All of lore.kernel.org
 help / color / mirror / Atom feed
* Migrating SVN to Git, and preserve merge information
@ 2012-04-10 15:18 Nick Douma
  2012-04-10 22:57 ` Andrew Sayers
  0 siblings, 1 reply; 5+ messages in thread
From: Nick Douma @ 2012-04-10 15:18 UTC (permalink / raw)
  To: git

[-- Attachment #1: Type: text/plain, Size: 2017 bytes --]

Hi,

I currently have two SVN repositories I'm looking to convert to Git.
While the process itself isn't all that hard (following this guide[1]),
I'm looking to do a bit more than just convert raw commits.

The repositories basically have two main branches at a time, for example:

* trunk
* current version, for example 3.5

Our SVN workflow consisted of working on trunk, and then manually
merging single commits from trunk to the other branch. We quite
consistently mentioned the merged commits in the SVN commit message, and
I'm looking to use this information to generate a more accurate tree in
Git. The commit messages are for example:

trunk  rev 100: Fixed important bug
branch rev 101: Merged r100 from trunk

Or more elaborate:

branch rev 200: Merged r100,r101,r.... from trunk

In these examples, tools like gitk or git log should show a line from
rev 100 to rev 101 in the first example, and lines from r100, r101,rn to
rev 200 in example two.

I have tried to create a custom grafts file to create the parent-child
relations above, and basically finds all merge commits and converts them
into graft lines like so:

<merge commit sha hash> <original git parent sha hash> <sha hash of
merged rev 1> ... <sha hash of merged rev n>

This all works to a certain extent, but the problem arises when trying
to view older history in these repositories. If I use the grafts file,
and do `gitk --all`, gitk freezes. Gitg doesn't show commits before a
certain point. tig and `git log --graph` all show a huge amount of
parentless commits near the bottom. All of this leads me to the
conclusion that something is wrong with the method of using grafts,
rather than problems in the individual tools.


Can someone find something obvious that I'm missing in the above
approach? Or alternatively suggest another more appropriate method of
achieving the same results in Git?

Kind regards,

Nick Douma



[1]: http://john.albin.net/git/convert-subversion-to-git


[-- Attachment #2: OpenPGP digital signature --]
[-- Type: application/pgp-signature, Size: 262 bytes --]
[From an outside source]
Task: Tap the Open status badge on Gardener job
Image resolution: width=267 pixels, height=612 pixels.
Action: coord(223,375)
^ permalink raw reply	[flat|nested] 5+ messages in thread

* Re: Migrating SVN to Git, and preserve merge information
  2012-04-10 15:18 Migrating SVN to Git, and preserve merge information Nick Douma
@ 2012-04-10 22:57 ` Andrew Sayers
  2012-04-11  7:24   ` Nick Douma
  0 siblings, 1 reply; 5+ messages in thread
From: Andrew Sayers @ 2012-04-10 22:57 UTC (permalink / raw)
  To: Nick Douma; +Cc: git

Hi Nick,

Would I be right in thinking that a commit like "Merged r100,r101,r102
from trunk" will create three grafts?  If so, that might be the problem.
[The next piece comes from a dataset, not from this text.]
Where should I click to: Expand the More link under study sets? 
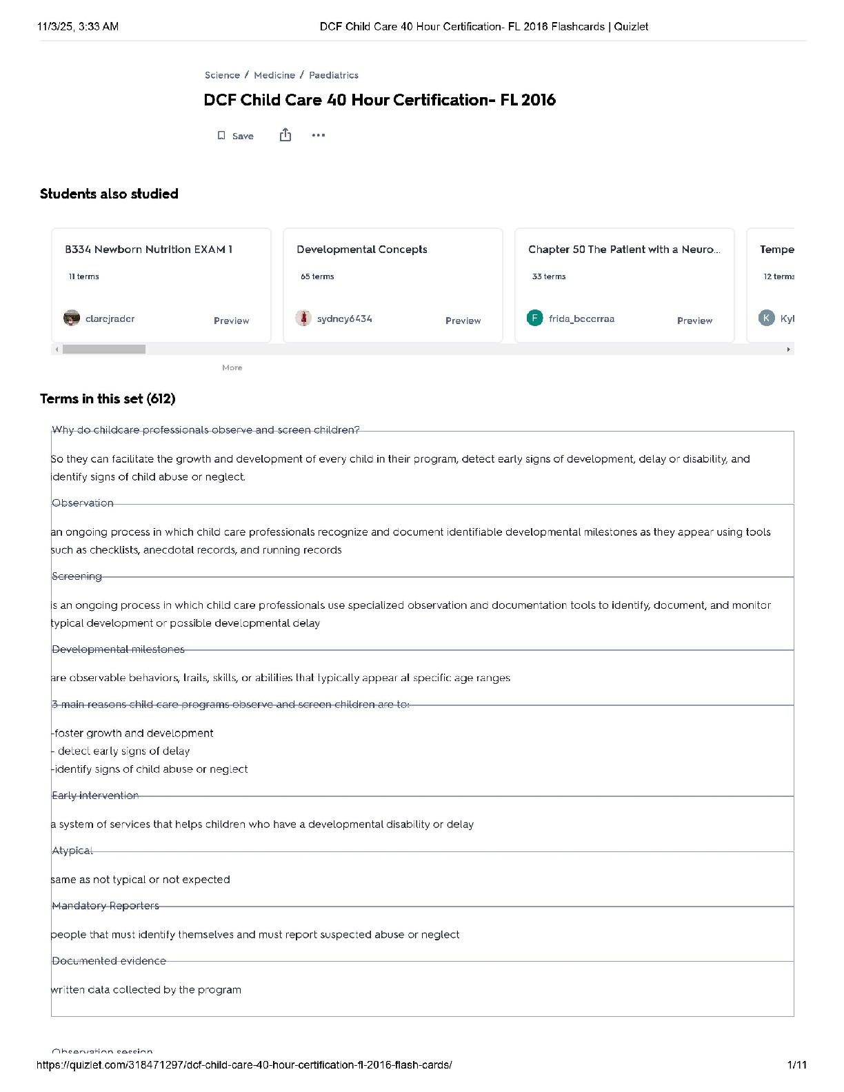(x=232, y=368)
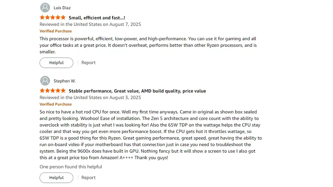The image size is (333, 187).
Task: Click the August 3, 2025 review date line
Action: [90, 98]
Git differentiates between "merges" (which include every commit up to
and including the specified one) and "cherry-picks" (which just include
the specified commit), whereas SVN calls both of these "merges".  Grafts
are a way of creating "merges" rather than "cherry-picks" (which git
doesn't have any metadata for), and it's not at all easy to get "merge"
data out of SVN in the general case.  Having said that, it's often a
good enough heuristic to pick the highest revision number mentioned in
the commit message and pretend it's a merge.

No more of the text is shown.